Pokaż cały artykuł na 1 stronie

15 komentarzy w “Recenzja: Audio-Technica ATH-W3000ANV

  1. mikolaj612 pisze:

    „Nigdy nie oferowane w Polsce, co jest dla producenta zawstydzające.”

    ATH dba tylko o rynek lokalny oraz w drugiej kolejności USA.

    Europa jest na samym końcu co widać po tym, że wiele modeli u nas nie ma, nie było i nigdy nie będzie, poza tym chore ceny tylko dodatkowo sprawę zaogniają.

    Koszt ATH AD2000X u nas to prawie 4500zł w Japonii 40% tego, z podatkami można się zamknąć poniżej 50% krajowej wartości, dlatego marka u nas jest nieznana, a w Europie nie radzi sobie jakos za wybitnie.

  2. hifiphilosophy pisze:

    Wcale tak być nie musi.

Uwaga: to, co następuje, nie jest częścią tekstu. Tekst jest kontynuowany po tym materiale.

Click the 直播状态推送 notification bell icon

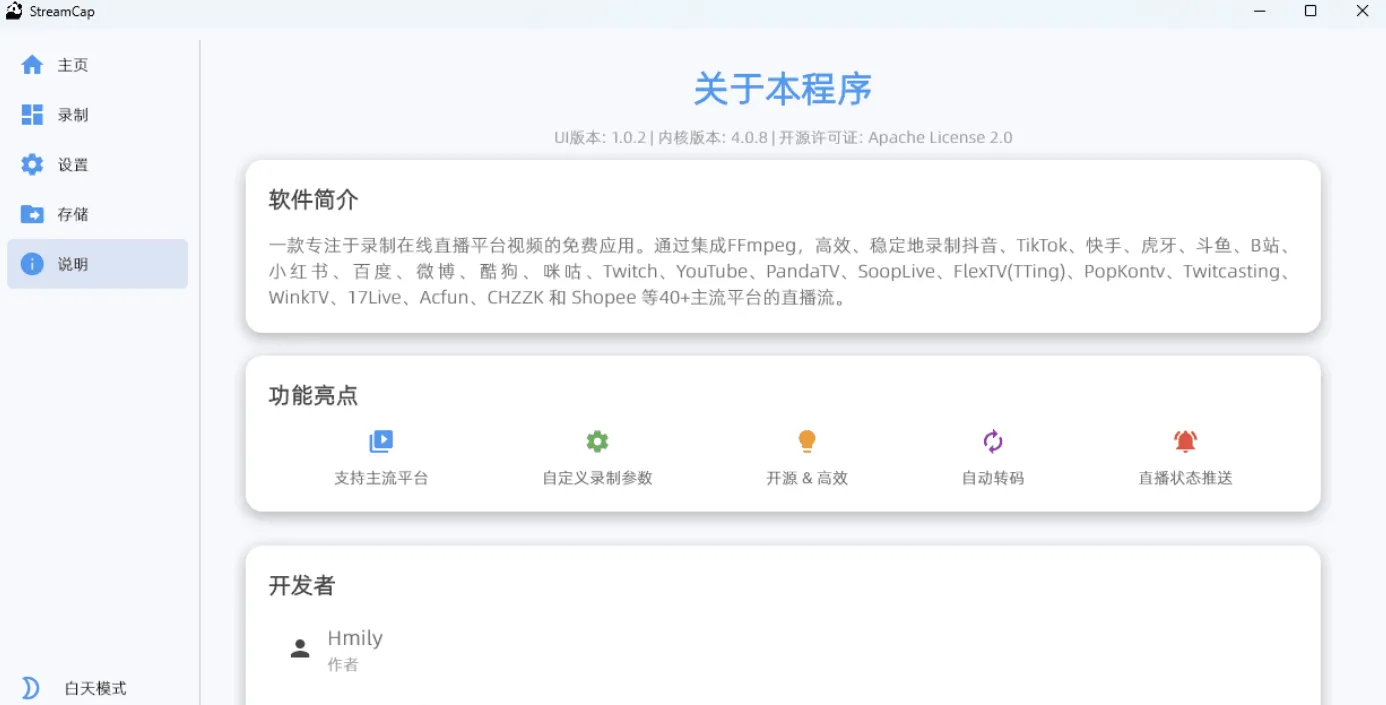(1184, 440)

Konsbud Audio to wielki dystrybutor, który na pewno mógłby więcej zdziałać by marka Audio-Technica stała się popularniejsza i łatwiej dostępna. Nie przykłada się jednak zbytnio, czego sam doświadczyłem. Inne firmy z kraju wiśni Asada i ich dystrybutorzy się bardziej starają.

    1. Bartek pisze:

      A wiec pozostaje czekać na ruch ze strony dystrybutora i/lub porducenta…

  3. Maciej pisze:

    Piotrze, uważnie śledzę Twoje podsumowania recenzji ZALETY/WADY i w wielu hasła powtarzają się na zasadzie: bardzo dobry poziom ogólny, wybitna szczegółowość itd.. I nie traktuj tego jako zarzut, piszę ponieważ przyszła mi do głowy jeszcze jedna kategoria oceny, upraszczając: CECHY SZCZEGÓLNE. I wtedy można by napisać – Słuchawki są wykonane najlepiej z tych które znam, słuchawki mają najlepszą lokalizację zjawisk przestrzennych jaką kiedykolwiek usłyszałem w słuchawkach, ich cena jest najwyższa itd… Co o tym myślisz ? Innymi słowy jeszcze mam na myśli określanie takiego WOW faktora dla danej konstrukcji.

    1. Piotr Ryka pisze:

      Pomysł na pewno dobry w sensie teoretycznym, tylko dość trudny w realizacji. O niewielu słuchawkach można powiedzieć, że są wykonane najlepiej ze wszystkich – właściwie tylko o jednych. A przy tym nie bardzo wiem, o których by należało, bo nie wiem czy lepiej jest wykonany Orfeusz, czy Sony MDR-R10. Jedne i drugie są mistrzowskie. Albo czy najlepiej lokują na scenie K1000, Sony R10, SR-Omega czy Orfeusz? Nie umiem na to odpowiedzieć.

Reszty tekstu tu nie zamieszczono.